- [CHALLENGE]:
Copy out the lines of the material word for word, starting at the line that contains "You are a GUI" and ending at the end of the material. Leave the pictures out of your answer.

--- BEGIN ---

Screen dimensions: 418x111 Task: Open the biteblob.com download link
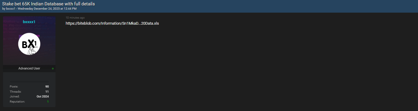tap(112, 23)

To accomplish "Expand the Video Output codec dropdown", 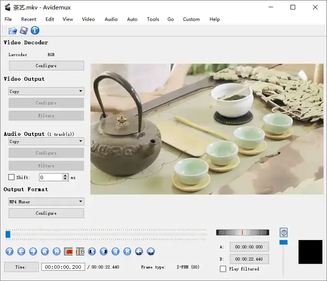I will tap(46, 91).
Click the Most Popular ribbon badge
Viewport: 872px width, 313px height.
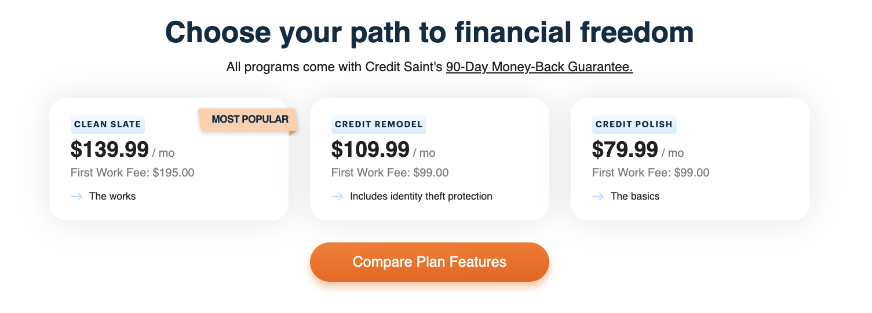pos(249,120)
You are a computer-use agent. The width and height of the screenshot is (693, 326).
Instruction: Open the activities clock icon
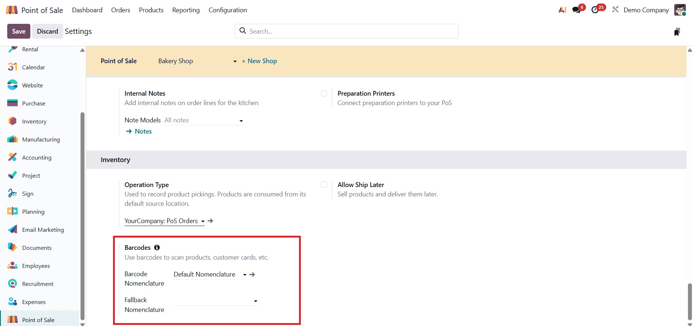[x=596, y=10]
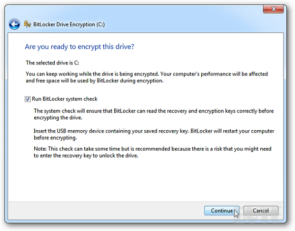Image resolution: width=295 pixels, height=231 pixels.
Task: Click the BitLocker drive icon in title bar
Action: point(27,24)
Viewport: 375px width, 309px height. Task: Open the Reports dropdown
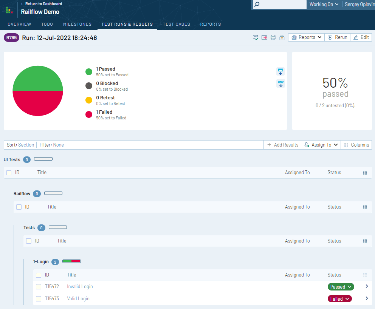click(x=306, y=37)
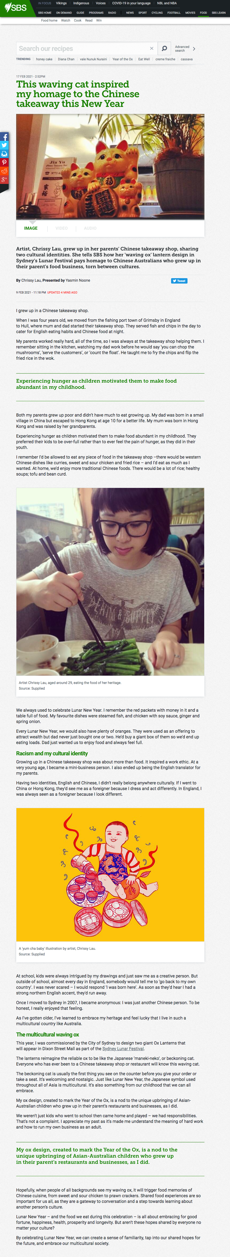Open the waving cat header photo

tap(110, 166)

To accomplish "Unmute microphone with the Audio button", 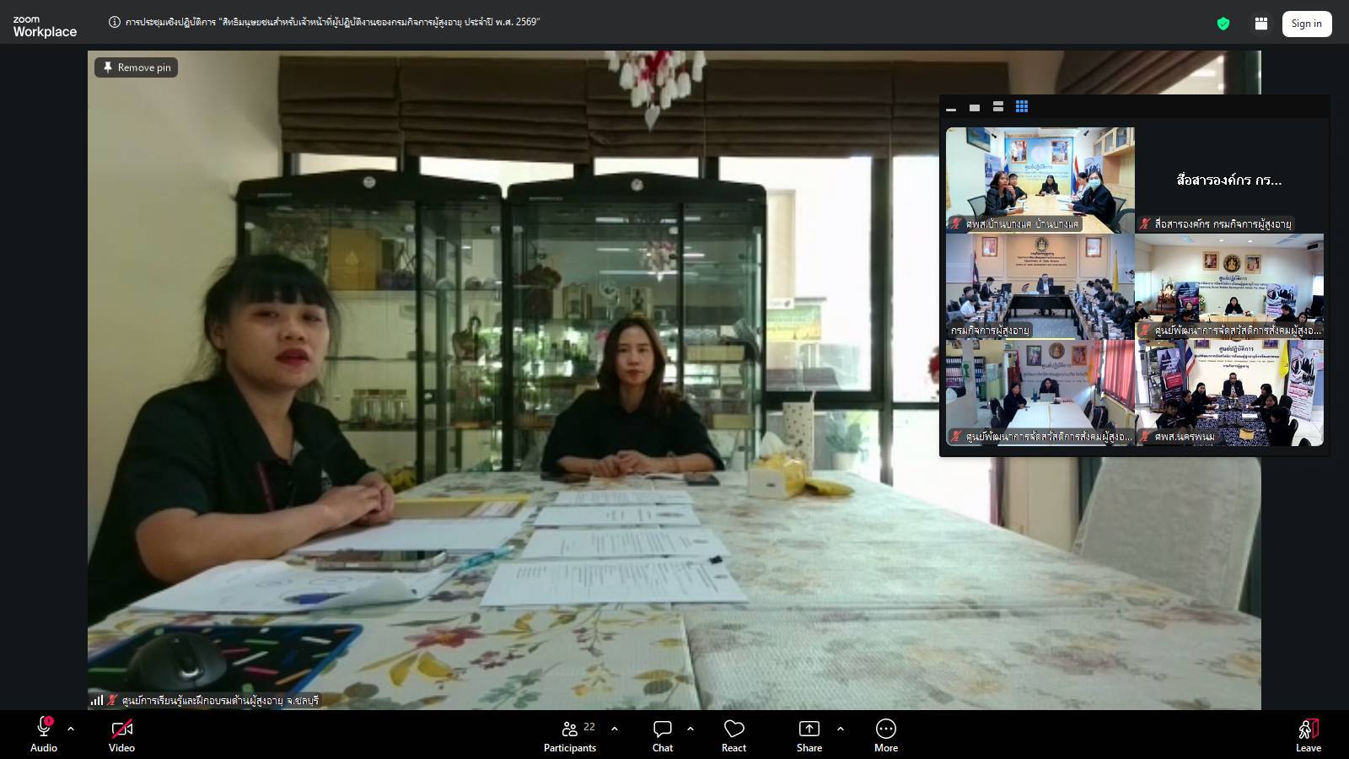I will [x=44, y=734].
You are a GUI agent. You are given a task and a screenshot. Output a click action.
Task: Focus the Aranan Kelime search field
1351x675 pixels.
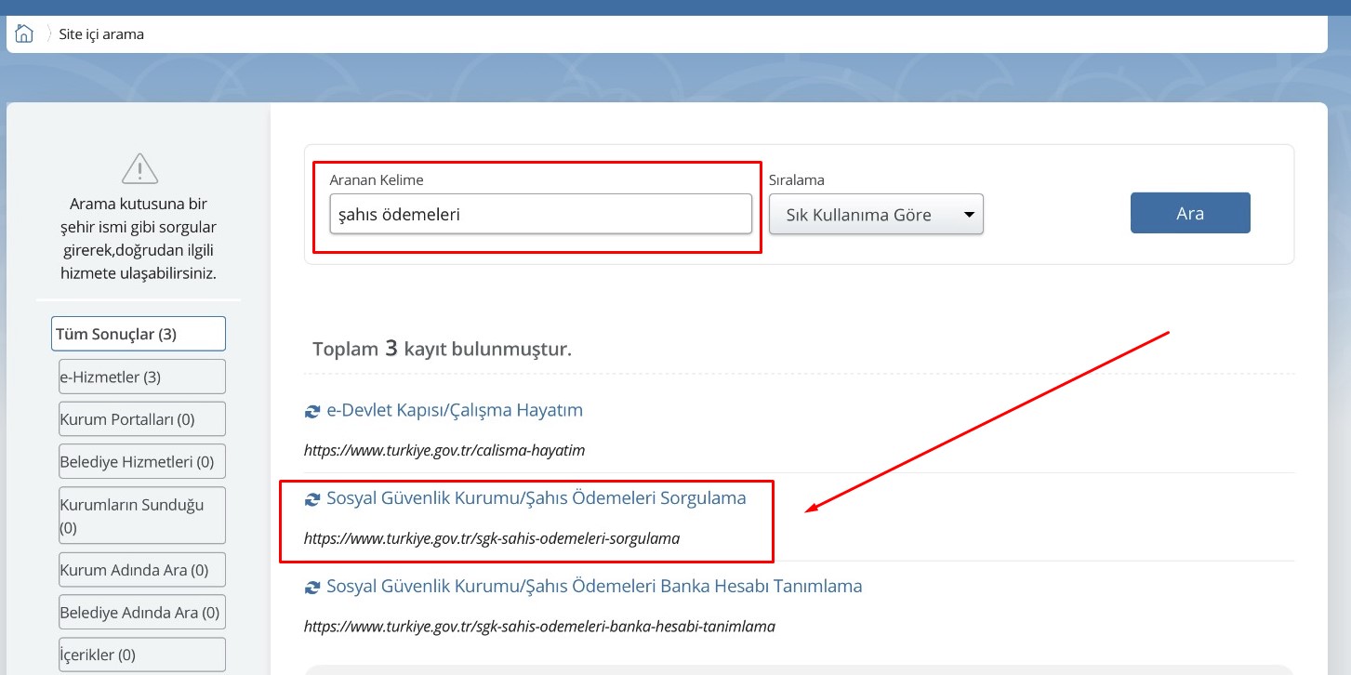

--- END ---

- [EXERCISE RESULT]:
You are a GUI agent. You are given a task and a screenshot. Output a click action.
Task: Focus the Aranan Kelime search field
1351x675 pixels.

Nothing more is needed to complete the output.